# Tekst źródłowy
Już pierwszy mecz pokazał jak wyrównane spotkania czekają nas w tym sezonie w ramach II ligi piłki siatkowej. W sobotę, 2 października, siatkarze Enei KKS-u Kozienice przegrali po tie-breaku z Metrem Warszawa. To była długa i wyczerpująca walka, którą mieliśmy szansę wygrać. Ostatecznie do Kozienic trafił jeden punkt.
Do stolicy kozieniczanie pojechali bez trzech zawodników: Janusza Rdułtowskiego, Mikołaja Michalaka i Kacpra Żaczka. W wyjściowym składzie Marek Grzelczak i Michał Kalita postawili na: Wojciecha Raneckiego, Macieja Kałasza, braci Korycińskich, Marcina Kurka, Piotra Skałbanię i Roberta Głogowskiego na libero.
Pierwszy set tego spotkania należał do gospodarzy; w drugim w naszym składzie nastąpiły dwie zmiany: na ataku pojawił się Krzysztof Jeziorowski, a Daniel Ostrowski zmienił Michała Korycińskiego na przyjęciu. Końcówka partii była wyrównana, ale ostatecznie wygrali ją Metrowcy.
Chociaż kozieniczanie przegrywali 2:0, to mieli szansę odwrócić losy tego meczu. Trzeci set – również po grze na przewagi – padł naszym łupem, a w czwartym zdominowaliśmy rywali, wygrywając do 19. O podziale punktów decydował tie-break. Tu niestety lepsi okazali się rywale.

# Polecenie 1
Powtórz dosłownie wpisy od wiersza zawierającego „Open the @GunnelsWarren handle” aż do końca wpisów, z oboma krańcami włącznie. Obrazy pomiń.

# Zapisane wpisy
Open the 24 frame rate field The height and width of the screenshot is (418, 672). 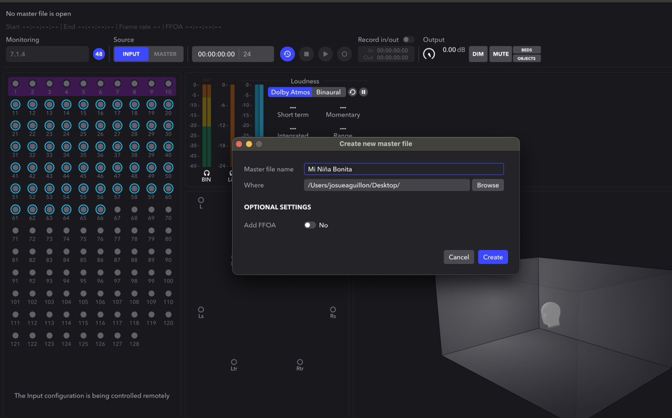[x=256, y=54]
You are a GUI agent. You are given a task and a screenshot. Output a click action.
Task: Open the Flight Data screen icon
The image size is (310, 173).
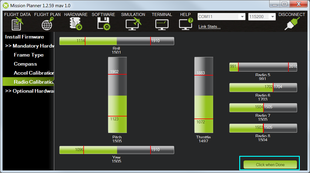(x=17, y=24)
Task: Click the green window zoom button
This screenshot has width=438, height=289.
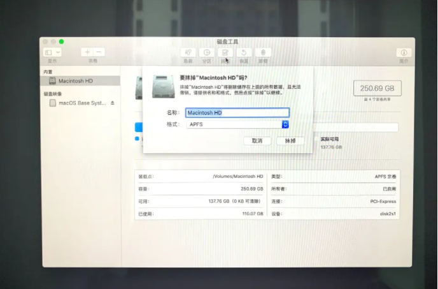Action: point(61,41)
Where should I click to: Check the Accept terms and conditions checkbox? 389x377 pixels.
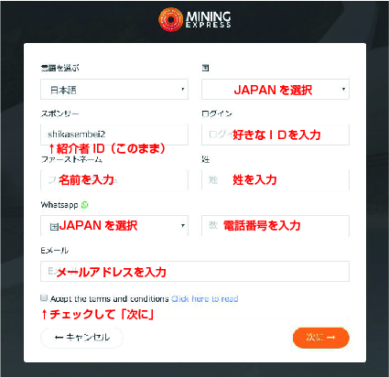44,297
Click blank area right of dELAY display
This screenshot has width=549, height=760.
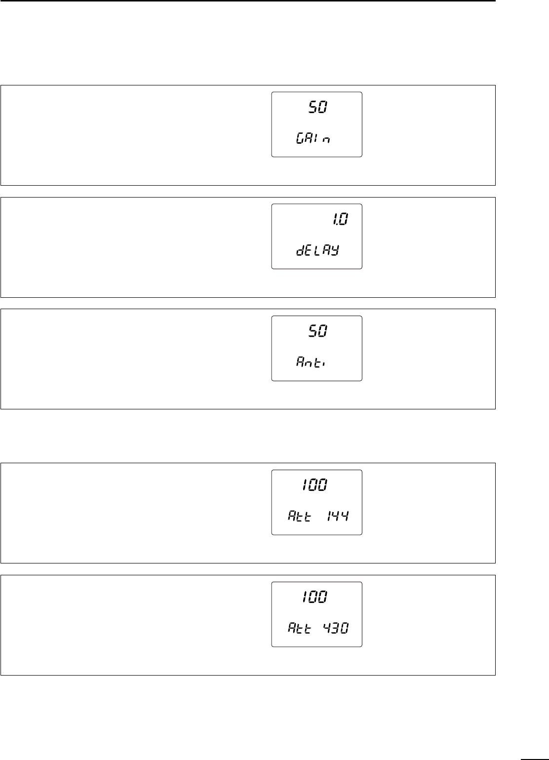pos(429,247)
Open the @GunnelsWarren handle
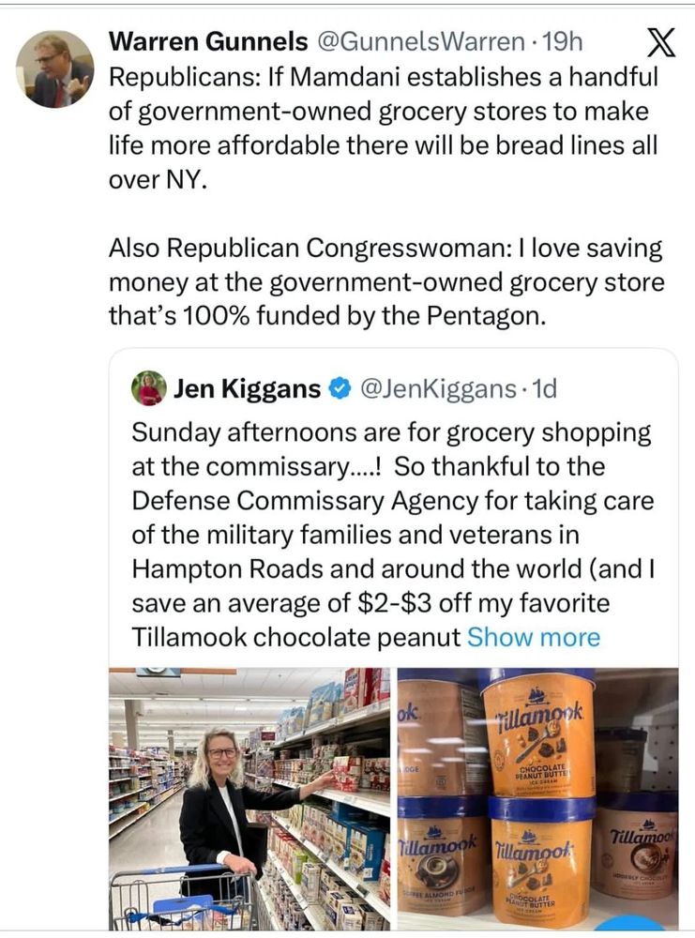The image size is (695, 938). coord(419,42)
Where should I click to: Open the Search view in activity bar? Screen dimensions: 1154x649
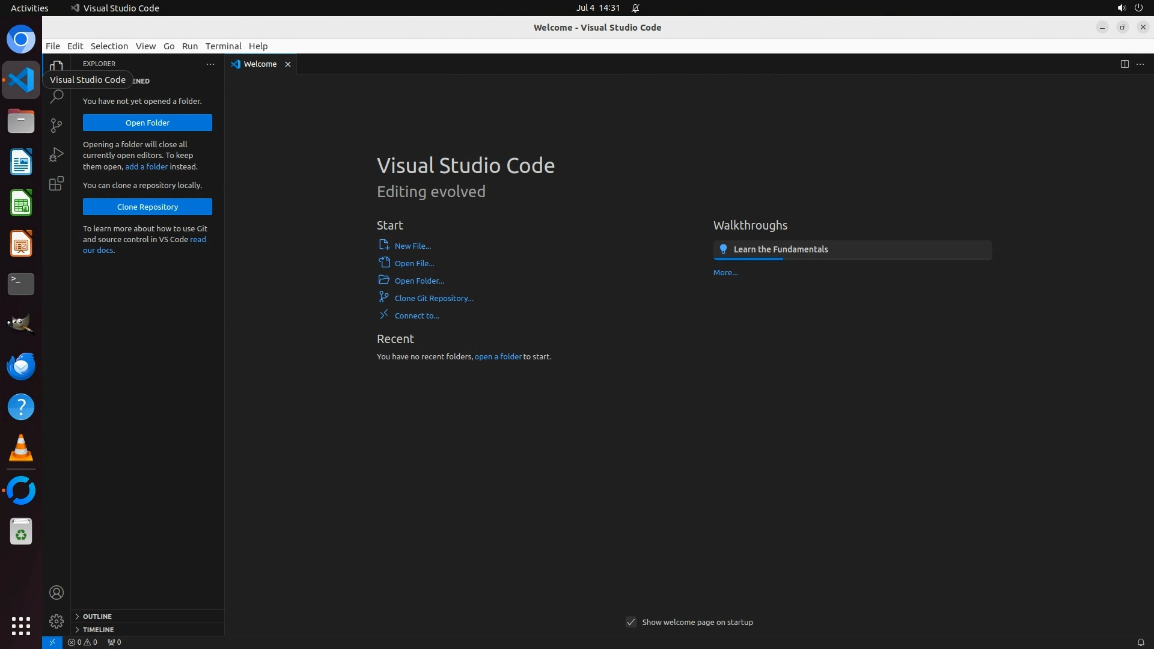point(56,96)
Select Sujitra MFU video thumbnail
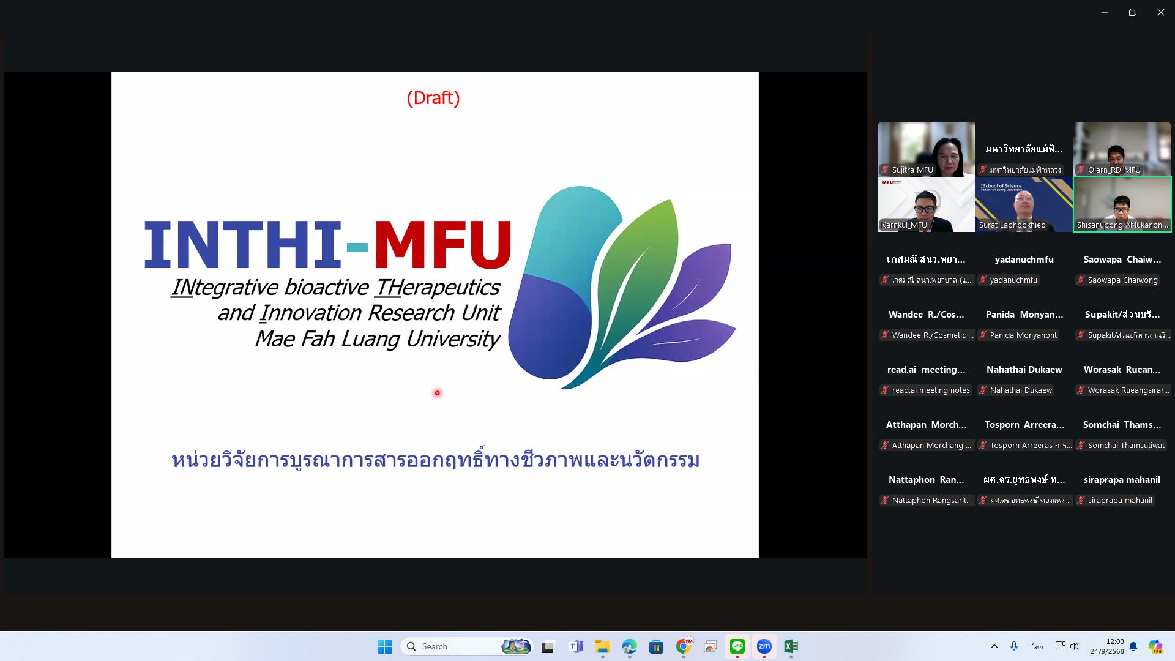Viewport: 1175px width, 661px height. pyautogui.click(x=926, y=149)
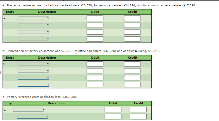Click fourth row debit field in entry f
The height and width of the screenshot is (121, 219).
point(95,85)
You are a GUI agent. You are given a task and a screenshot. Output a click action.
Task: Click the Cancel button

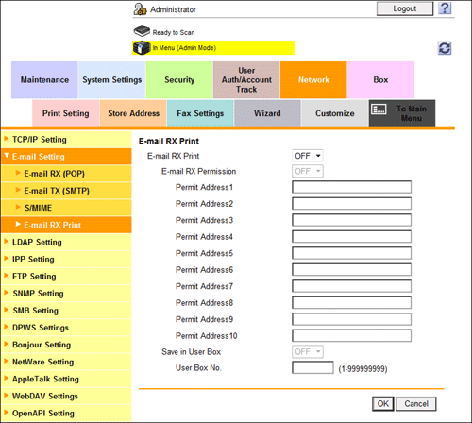click(416, 404)
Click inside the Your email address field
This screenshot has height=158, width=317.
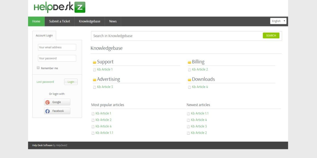57,47
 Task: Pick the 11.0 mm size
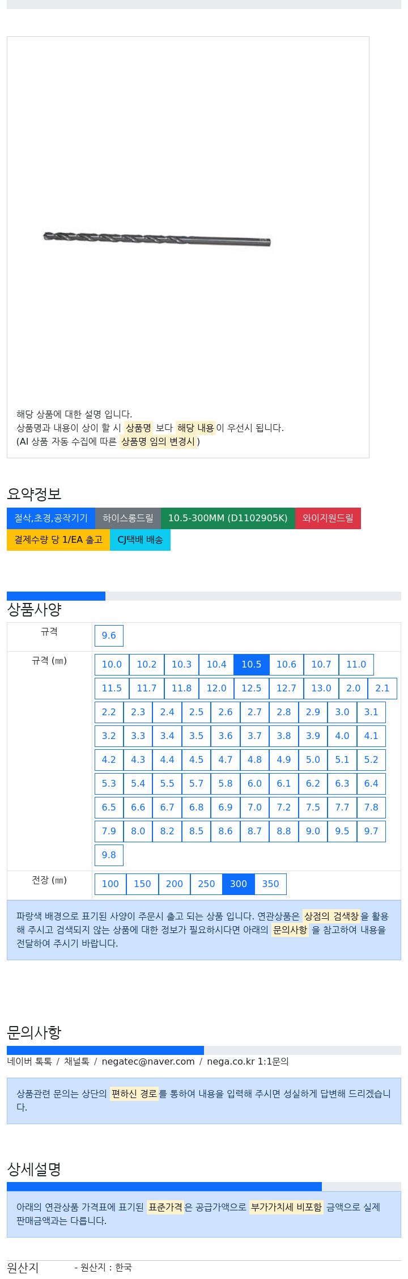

# Polecenie 2
Przepisz fragment tekstu o meczu od „Już pierwszy mecz” do „trafił jeden punkt.”, zastępując „sobotę” słowem „niedzielę”.

# Wynik 1
Open the @GunnelsWarren handle
The image size is (695, 938). coord(419,42)
Where should I click to: Open the Search view in activity bar? Screen dimensions: 1154x649
point(56,96)
Select Sujitra MFU video thumbnail
Viewport: 1175px width, 661px height. pyautogui.click(x=926, y=149)
Click fourth row debit field in entry f
The height and width of the screenshot is (121, 219).
point(95,85)
You are a GUI agent. You are given a task and a screenshot. Output a click action.
Task: Click the Cancel button

click(416, 404)
Click inside the Your email address field
This screenshot has height=158, width=317.
57,47
 Task: Pick the 11.0 mm size

# Wynik 2
Już pierwszy mecz pokazał jak wyrównane spotkania czekają nas w tym sezonie w ramach II ligi piłki siatkowej. W niedzielę, 2 października, siatkarze Enei KKS-u Kozienice przegrali po tie-breaku z Metrem Warszawa. To była długa i wyczerpująca walka, którą mieliśmy szansę wygrać. Ostatecznie do Kozienic trafił jeden punkt.